[Date Prev][Date Next][Thread Prev][Thread Next][Date Index][Thread Index]

Re: [Xen-devel] [BUG 1747]Guest could't find bootable device with memory more than 3600M



On Thu, 2013-06-13 at 17:55 +0100, Stefano Stabellini wrote:

> > > We could have a xenstore flag somewhere that enables the old behaviour
> > > so that people can revert back to qemu-xen-traditional and make the pci
> > > hole below 4G even bigger than 448MB, but I think that keeping the old
> > > behaviour around is going to make the code more difficult to maintain.
> > 
> > The downside of that is that things which worked with the old scheme may
> > not work with the new one though. Early in a release cycle when we have
> > time to discover what has broken then that might be OK, but is post rc4
> > really the time to be risking it?
> 
> Yes, you are right: there are some scenarios that would have worked
> before that wouldn't work anymore with the new scheme.
> Are they important enough to have a workaround, pretty difficult to
> identify for a user?

That question would be reasonable early in the development cycle.
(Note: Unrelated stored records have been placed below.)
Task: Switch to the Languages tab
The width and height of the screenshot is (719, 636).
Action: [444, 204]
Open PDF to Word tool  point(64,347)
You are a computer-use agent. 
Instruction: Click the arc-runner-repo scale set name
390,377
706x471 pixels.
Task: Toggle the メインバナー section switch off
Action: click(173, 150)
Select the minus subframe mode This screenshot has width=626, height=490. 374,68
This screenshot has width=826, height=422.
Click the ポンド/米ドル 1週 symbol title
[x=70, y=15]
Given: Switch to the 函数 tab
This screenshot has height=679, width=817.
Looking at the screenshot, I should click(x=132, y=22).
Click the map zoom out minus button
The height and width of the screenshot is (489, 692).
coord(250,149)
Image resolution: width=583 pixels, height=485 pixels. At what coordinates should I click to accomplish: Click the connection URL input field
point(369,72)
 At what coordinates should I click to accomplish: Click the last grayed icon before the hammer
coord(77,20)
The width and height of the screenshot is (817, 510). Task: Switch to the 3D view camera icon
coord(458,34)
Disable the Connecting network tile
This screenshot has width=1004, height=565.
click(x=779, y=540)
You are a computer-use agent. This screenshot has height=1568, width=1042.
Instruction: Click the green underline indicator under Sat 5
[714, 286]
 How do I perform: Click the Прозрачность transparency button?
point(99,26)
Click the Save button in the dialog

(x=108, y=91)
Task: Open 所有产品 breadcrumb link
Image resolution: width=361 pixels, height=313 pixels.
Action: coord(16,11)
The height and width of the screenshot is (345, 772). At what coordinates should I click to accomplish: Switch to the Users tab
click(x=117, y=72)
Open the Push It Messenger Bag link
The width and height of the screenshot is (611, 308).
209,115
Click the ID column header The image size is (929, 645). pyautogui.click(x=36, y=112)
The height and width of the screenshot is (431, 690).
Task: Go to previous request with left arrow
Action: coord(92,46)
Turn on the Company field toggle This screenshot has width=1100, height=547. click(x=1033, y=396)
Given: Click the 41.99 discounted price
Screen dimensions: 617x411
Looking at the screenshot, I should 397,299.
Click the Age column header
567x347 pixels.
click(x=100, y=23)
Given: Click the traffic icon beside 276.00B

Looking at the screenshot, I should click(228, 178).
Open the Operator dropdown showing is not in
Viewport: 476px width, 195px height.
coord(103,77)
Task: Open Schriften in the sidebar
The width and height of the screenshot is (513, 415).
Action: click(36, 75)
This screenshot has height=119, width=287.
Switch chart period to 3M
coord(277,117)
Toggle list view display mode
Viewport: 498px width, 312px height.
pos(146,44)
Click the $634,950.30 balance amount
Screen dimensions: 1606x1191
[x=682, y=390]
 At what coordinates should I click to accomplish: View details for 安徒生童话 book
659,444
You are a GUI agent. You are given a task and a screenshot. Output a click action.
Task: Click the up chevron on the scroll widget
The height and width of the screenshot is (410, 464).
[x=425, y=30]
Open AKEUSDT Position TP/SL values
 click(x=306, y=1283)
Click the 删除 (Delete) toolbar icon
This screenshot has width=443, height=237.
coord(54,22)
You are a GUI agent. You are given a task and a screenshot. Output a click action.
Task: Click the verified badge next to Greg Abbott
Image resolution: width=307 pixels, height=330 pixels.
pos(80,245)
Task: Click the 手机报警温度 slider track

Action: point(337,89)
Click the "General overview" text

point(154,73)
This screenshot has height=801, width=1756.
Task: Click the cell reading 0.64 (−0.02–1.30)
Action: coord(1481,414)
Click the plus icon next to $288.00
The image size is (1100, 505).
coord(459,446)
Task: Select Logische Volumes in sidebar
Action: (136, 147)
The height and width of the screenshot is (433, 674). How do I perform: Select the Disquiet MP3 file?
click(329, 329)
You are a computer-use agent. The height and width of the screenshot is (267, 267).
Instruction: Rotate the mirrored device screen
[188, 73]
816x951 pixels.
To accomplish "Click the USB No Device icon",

At rc4
the question should be: do we think this problem is so critical that we
want to risk breaking something else which currently works for people.

Remember that we are invalidating whatever passthrough testing people
have already done up to this point of the release.

It is also worth noting that the things which this change ends up
breaking may for all we know be equally difficult for a user to identify
(they are after all approximately the same class of issue).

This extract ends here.